START RECORDS SHOWN

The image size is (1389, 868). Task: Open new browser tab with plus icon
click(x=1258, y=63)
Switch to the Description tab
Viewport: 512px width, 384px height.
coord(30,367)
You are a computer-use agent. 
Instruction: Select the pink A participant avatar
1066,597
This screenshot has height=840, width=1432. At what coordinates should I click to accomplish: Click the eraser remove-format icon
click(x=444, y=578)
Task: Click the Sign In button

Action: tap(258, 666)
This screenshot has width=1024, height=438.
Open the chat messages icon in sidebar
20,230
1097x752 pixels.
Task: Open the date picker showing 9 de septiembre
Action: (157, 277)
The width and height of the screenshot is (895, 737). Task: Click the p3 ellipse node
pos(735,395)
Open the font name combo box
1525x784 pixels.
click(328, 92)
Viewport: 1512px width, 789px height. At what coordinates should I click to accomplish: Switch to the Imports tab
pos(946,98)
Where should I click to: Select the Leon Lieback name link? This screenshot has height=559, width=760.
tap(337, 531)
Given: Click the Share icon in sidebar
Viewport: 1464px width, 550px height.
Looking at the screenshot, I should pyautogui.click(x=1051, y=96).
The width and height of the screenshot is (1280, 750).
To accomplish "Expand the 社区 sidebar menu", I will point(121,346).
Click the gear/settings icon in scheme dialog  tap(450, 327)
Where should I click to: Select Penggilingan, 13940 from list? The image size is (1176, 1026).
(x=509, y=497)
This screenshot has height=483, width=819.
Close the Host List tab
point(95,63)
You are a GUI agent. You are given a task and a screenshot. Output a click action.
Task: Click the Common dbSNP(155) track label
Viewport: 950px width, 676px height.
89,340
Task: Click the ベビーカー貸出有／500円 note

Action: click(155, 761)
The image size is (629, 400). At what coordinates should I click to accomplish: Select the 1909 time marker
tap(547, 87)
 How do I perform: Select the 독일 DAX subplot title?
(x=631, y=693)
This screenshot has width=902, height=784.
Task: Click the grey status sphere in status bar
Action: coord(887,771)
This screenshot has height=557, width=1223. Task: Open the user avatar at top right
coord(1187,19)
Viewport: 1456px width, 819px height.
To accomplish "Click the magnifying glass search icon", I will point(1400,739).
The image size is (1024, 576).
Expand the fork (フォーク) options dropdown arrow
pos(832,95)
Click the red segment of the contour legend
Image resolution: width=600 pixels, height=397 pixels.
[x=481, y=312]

END RECORDS SHOWN

### TASK PROMPT
Output the lines above exactly, but only those between the line holding "Open the font name combo box" and the line holding "Task: Click the Common dbSNP(155) track label", inclusive.

### SOLUTION FOR THIS EXERCISE
Open the font name combo box
1525x784 pixels.
click(328, 92)
Viewport: 1512px width, 789px height. At what coordinates should I click to accomplish: Switch to the Imports tab
pos(946,98)
Where should I click to: Select the Leon Lieback name link? This screenshot has height=559, width=760.
tap(337, 531)
Given: Click the Share icon in sidebar
Viewport: 1464px width, 550px height.
Looking at the screenshot, I should pyautogui.click(x=1051, y=96).
The width and height of the screenshot is (1280, 750).
To accomplish "Expand the 社区 sidebar menu", I will point(121,346).
Click the gear/settings icon in scheme dialog  tap(450, 327)
Where should I click to: Select Penggilingan, 13940 from list? The image size is (1176, 1026).
(x=509, y=497)
This screenshot has height=483, width=819.
Close the Host List tab
point(95,63)
You are a GUI agent. You are given a task and a screenshot. Output a click action.
Task: Click the Common dbSNP(155) track label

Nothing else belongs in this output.